Al referendum un “no” per la democrazia? – Massimiliano Lorenzo

Al referendum un “no” per la democrazia? – Massimiliano Lorenzo

            Coloro che vivono l’Italia in questo difficile periodo devono esser consapevoli di essere in un momento storico miliare. In più, i maggiorenni italiani potranno contribuire a scriverlo, nelle urne, i prossimi 20 e 21 settembre, quando dovranno esprimersi sulla riforma costituzionale circa il taglio dei parlamentari. Il referendum ci chiama a decidere se dai 945 rappresentanti del popolo si dovrà passare a 600. Una “sforbiciata” netta e senza contromisure, che non è neanche assistita da una legge elettorale, che descriva le modalità di scelta dei rappresentanti nel nuovo assetto. Ancora, quello che si prefigura è, a tutti gli effetti, un taglio alla democrazia, travestito e motivato dalla necessità di riduzione delle spese per il mantenimento della classe politica italiana.

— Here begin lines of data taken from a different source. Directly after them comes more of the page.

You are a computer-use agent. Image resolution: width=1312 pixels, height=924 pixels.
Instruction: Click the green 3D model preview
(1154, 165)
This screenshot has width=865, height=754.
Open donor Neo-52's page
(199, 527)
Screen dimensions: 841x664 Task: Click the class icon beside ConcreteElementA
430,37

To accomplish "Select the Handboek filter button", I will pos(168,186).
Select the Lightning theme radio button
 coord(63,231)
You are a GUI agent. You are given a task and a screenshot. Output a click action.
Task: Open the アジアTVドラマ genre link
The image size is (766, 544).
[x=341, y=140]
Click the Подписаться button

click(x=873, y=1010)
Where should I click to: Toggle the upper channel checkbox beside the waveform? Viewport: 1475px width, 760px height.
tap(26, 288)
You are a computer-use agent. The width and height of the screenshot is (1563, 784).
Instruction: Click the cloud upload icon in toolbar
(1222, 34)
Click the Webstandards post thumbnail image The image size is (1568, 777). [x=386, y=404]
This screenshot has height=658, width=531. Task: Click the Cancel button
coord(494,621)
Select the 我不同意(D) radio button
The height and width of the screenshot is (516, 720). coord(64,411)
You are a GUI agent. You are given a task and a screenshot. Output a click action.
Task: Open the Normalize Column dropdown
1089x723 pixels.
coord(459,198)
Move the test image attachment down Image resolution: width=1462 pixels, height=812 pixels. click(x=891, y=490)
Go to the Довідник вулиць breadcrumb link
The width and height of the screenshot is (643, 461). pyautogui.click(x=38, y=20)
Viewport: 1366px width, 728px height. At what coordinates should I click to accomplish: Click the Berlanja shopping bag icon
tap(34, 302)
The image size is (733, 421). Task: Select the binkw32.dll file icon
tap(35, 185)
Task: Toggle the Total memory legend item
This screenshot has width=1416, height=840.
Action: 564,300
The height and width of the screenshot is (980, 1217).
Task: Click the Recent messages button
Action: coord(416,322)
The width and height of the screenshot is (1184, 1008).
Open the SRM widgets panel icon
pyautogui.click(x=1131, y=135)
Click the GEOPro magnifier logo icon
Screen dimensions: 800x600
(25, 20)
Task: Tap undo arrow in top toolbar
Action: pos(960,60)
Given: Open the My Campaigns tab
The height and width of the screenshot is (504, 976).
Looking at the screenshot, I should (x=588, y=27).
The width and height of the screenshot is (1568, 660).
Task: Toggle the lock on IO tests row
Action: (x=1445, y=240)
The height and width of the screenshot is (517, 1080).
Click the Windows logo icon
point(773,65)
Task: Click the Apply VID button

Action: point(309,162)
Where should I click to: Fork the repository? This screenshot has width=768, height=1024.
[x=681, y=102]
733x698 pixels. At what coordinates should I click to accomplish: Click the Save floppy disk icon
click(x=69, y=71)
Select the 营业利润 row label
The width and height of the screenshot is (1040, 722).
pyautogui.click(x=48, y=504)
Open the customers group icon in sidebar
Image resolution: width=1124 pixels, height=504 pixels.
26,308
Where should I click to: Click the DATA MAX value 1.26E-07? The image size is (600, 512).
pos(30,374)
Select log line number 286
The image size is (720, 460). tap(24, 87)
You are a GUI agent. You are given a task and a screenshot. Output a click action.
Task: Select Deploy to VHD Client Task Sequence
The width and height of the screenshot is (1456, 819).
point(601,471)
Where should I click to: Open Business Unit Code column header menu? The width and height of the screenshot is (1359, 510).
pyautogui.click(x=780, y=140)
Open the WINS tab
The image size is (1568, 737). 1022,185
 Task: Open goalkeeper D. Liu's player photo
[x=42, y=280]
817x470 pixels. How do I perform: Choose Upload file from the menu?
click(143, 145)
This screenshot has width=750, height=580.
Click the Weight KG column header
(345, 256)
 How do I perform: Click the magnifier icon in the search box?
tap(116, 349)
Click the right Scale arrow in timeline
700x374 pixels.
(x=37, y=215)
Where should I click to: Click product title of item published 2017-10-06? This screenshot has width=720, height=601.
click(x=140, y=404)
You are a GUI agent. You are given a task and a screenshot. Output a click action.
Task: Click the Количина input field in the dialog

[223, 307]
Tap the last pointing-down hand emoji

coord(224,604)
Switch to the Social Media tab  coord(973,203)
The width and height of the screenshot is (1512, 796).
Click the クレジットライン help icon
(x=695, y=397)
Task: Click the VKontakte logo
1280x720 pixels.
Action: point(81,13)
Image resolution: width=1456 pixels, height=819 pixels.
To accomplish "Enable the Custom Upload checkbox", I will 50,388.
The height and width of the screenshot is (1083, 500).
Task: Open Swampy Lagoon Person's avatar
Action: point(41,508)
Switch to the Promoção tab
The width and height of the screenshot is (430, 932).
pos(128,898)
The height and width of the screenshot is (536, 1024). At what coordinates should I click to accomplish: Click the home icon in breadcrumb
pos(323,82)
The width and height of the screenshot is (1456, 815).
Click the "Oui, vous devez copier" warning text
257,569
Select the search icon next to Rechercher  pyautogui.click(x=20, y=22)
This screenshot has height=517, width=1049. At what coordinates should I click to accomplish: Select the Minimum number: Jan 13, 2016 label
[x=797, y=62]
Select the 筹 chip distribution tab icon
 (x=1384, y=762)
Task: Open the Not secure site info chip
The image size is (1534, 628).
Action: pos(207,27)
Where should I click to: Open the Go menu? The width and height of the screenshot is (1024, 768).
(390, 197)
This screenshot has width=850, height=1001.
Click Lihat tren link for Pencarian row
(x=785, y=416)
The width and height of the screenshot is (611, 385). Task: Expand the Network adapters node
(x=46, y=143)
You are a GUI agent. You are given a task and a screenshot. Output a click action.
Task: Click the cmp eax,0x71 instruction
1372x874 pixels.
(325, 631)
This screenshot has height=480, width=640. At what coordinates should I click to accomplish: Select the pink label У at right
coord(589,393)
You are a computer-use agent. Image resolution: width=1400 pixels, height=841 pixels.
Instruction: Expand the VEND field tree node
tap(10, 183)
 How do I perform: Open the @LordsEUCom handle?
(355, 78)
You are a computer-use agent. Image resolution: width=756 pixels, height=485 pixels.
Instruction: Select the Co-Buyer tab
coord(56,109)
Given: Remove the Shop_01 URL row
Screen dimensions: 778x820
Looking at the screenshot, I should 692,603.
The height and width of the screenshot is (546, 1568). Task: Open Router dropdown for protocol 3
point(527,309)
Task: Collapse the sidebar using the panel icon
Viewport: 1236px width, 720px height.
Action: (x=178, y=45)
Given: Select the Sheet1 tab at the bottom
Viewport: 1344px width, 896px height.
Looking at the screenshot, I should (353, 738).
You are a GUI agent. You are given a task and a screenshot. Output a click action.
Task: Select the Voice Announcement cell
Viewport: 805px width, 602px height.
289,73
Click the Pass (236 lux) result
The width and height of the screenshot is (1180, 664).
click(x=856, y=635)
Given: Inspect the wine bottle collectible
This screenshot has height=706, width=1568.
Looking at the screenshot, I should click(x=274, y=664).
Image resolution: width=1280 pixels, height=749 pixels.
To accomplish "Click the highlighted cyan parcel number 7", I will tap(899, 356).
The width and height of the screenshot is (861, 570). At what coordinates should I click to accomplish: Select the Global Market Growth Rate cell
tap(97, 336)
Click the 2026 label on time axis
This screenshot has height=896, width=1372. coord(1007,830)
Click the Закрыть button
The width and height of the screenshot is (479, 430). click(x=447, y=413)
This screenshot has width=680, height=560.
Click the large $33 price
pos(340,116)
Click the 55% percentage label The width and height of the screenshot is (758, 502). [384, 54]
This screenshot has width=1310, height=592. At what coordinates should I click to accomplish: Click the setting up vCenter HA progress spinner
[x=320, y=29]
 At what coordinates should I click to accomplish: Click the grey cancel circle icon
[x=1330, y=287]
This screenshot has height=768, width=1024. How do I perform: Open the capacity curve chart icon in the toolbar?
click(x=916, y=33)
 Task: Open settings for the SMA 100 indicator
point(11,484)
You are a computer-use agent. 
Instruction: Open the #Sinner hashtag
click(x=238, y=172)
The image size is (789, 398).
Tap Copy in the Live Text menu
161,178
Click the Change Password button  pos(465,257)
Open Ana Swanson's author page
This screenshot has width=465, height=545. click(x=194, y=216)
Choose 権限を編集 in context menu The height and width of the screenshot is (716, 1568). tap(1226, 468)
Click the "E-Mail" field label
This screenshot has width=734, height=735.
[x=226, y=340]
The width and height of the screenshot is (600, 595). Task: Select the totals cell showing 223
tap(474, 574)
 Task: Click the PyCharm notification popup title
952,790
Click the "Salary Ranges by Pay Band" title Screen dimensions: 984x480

            L’intento principale dei promotori di questo referendum costituzionale, i pentastellati di Governo, sarebbe quello di limitare i poteri dei politici, che, in senso dispregiativo, vengono definiti “casta”, che poi è l’organo rappresentativo del popolo italiano, il Parlamento, regolato dagli articoli 56, 57 e 59 della Costituzione repubblicana. Secondo gli ideatori della riforma, infatti, si rende utile e necessario il passaggio a 600 membri totali anche per ragioni economiche: con il “si” alla riforma, in una legislatura si risparmiano 500 milioni di euro, ovvero 100 milioni l’anno, che si traducono pressoché in un caffè in più per gli italiani all’anno. Insomma, si prefigura una tale modifica alla Carta Fondamentale per molto poco, per pochi spiccioli! Bisogna ravvisare, dunque, che non può essere una così limitata questione quantitativa a reggere un tale impianto ideologico. Non è così che si possono ridurre i costi della politica!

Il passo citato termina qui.